Our experience with innovation has been an extreme coaster with twists and turns that defied the stats. It jerked us from hopeless to hopeful and back and forth with only a few smooth rides. We left Boston on the path to Transplant that lead us to road trips to Stanford, in California, where we expected him to receive his new heart.  After his first Heart Catheter with the Heart Failure team at Stanford, we were directed back to Boston to assess his leaky valve.  That Heart Catheter there revealed that his left ventricle had done what they’ve never seen before or knew was possible. It had gone from being too stiff to relax to completely rehabiliatated.  Transplant was negated and the new plan was made to replace the Melody valve with a new tissue valve. In the interim before that replacement our “normal” felt more forlorn than hopeful. The spunky little boy that we handed over for his half of heart to be made whole, who loved to climb and even had enough reserve to be in the 75th% for weight (without a feeding tube), barely survived a four month post op recovery in the hospital. We brought him home almost in the 5th%, frail with protruding ribs, and with a feeding tube to sustain seven of the eight pounds he’d gained back before discharge. His energy level significantly decreased. His reserves were depleted which meant his resilience was limited, and that resulted in a miserably moody toddler. Vomiting became his standard to the point that we had “puke bowls” strategically placed throughout the house and one in the car readily accessible. Our once lower maintenance child with Complex CHD now required continuous oxygen at night to relax his heart enough to relieve the high pressure in his lungs so transplant would be less risky. Any congestion from an allergy or a virus would tank his oxygen levels leaving him completely dependent on full time oxygen for the duration of the congestion. THANK GOODNESS we have tanks at home or the hospital here in Phx would’ve became a second home. Through all of the despair and agonizing over this new baseline, we still somehow found joy in the one pound and little less than the inch he gained during that time. Sometimes he would even have short stents, of almost a week, without puking and those were the times we found reason to celebrate. Those were the moments that nourished hope.

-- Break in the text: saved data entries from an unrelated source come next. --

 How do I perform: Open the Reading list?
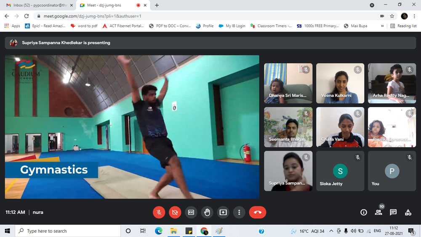coord(403,26)
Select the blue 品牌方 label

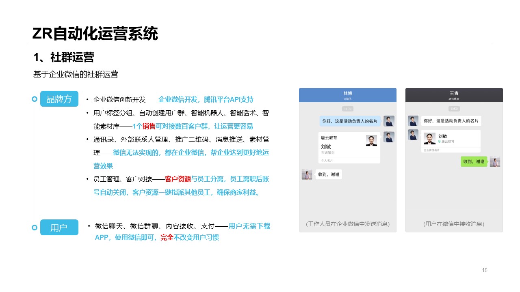[59, 99]
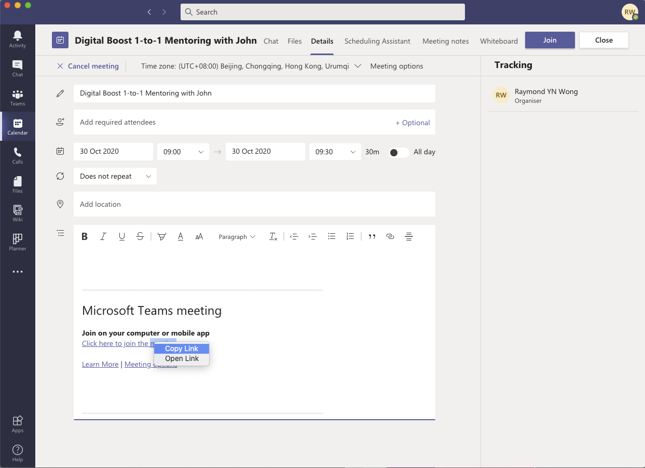This screenshot has height=468, width=645.
Task: Choose Copy Link from context menu
Action: pos(182,349)
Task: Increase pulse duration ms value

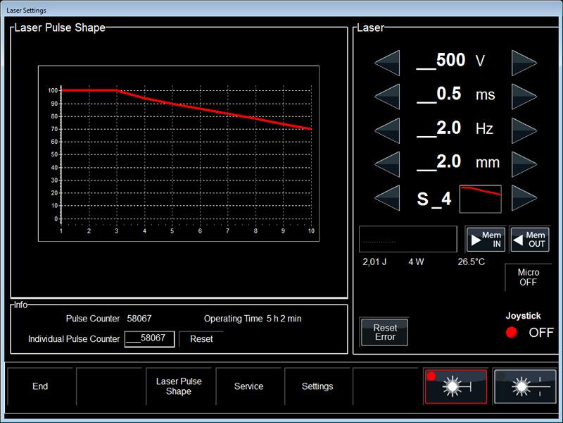Action: click(524, 95)
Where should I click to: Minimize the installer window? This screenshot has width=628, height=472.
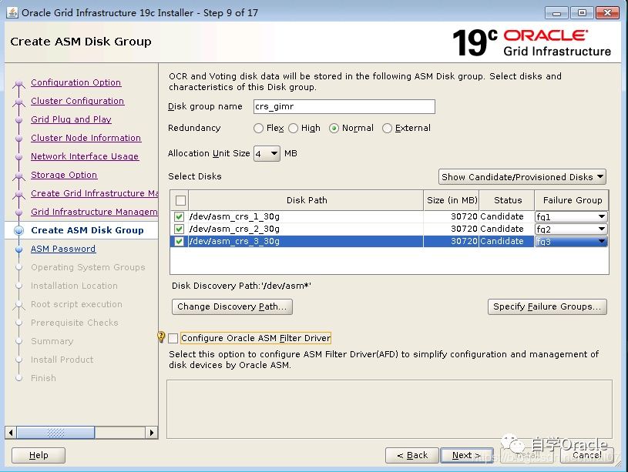[x=558, y=12]
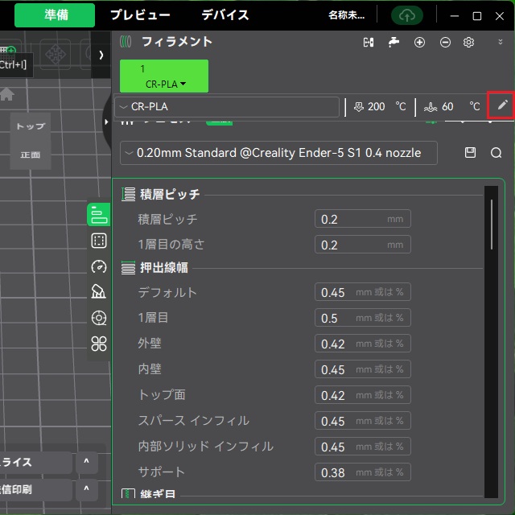
Task: Click the cloud upload icon
Action: (x=406, y=15)

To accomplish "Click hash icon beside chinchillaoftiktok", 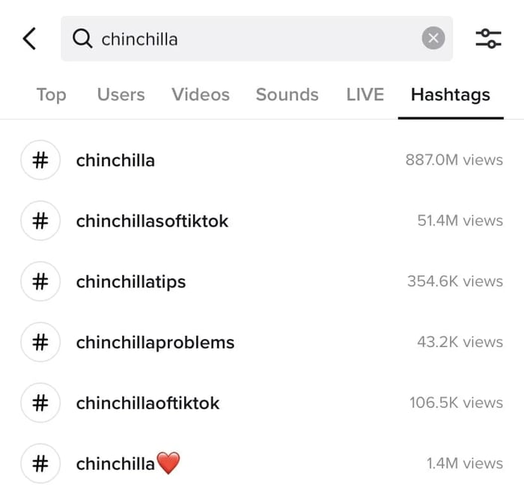I will [40, 402].
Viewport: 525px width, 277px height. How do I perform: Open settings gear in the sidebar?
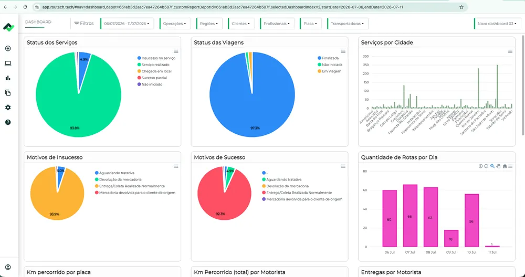(8, 108)
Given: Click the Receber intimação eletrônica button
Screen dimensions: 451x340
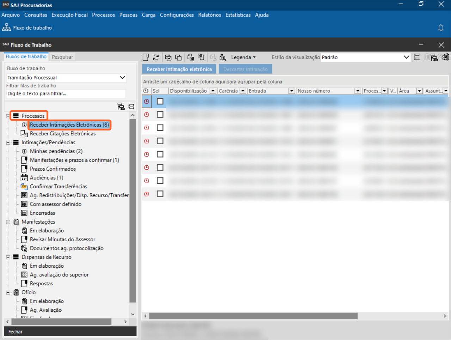Looking at the screenshot, I should point(179,69).
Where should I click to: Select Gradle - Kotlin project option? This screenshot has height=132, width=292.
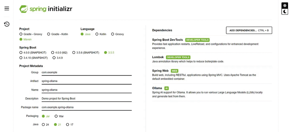[x=49, y=34]
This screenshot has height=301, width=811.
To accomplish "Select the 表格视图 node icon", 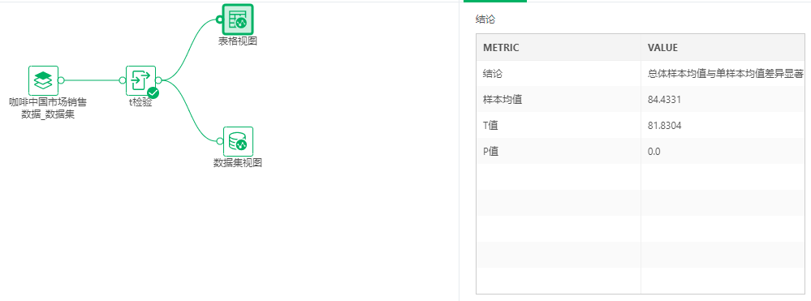I will click(238, 19).
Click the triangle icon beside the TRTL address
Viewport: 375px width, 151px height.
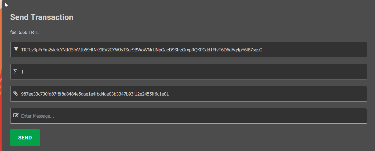(x=16, y=49)
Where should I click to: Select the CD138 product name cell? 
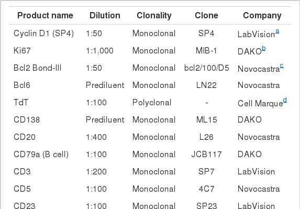pyautogui.click(x=27, y=120)
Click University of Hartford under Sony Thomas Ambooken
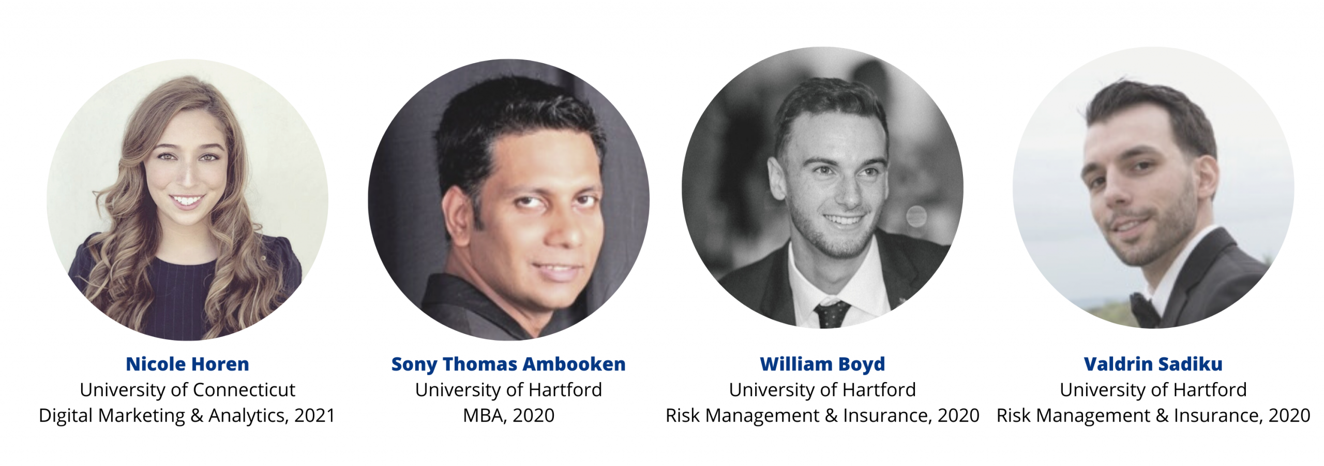Screen dimensions: 1324x466 508,390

Hope that his heart would recover and that our normal “normal” would be restored.

We FINALLY feel like we have rose from the ashes of the Biventricular Repair that we were buried in this past year. When we were in the deep of it, we felt like we were enduring a life lesson about total dependence on the Lord’s will. Yet we still held tight to the truth that somewhere in the mess we’d have clarity that our choice to pursue a whole heart for Bronson was worth it. I think that first moment for me was when Dr. Lock’s PA came in after the heart catheter in Boston and said, “His ventricle is relaxing. His pumping pressures are  now closer to … “normal”. We’ve never seen this before because there is no known cure or therapy for a dysfunctional ventricle. We’ll take it though!” Then when he Beasted through his fith open heart surgery in true Bronson style, like we were accustomed to him doing before the Biventricular repair, the clarity then was even sharper! He had gained almost a pound before he was even discharged with his new valve. Those LB’s have continued to pack on since we’ve been home. In a little over three months he’s gained 5 more of them and has grown two inches. We don’t think he’s really stopped growing since surgery. He inhales food like he’s filling an extra limb just to contain it..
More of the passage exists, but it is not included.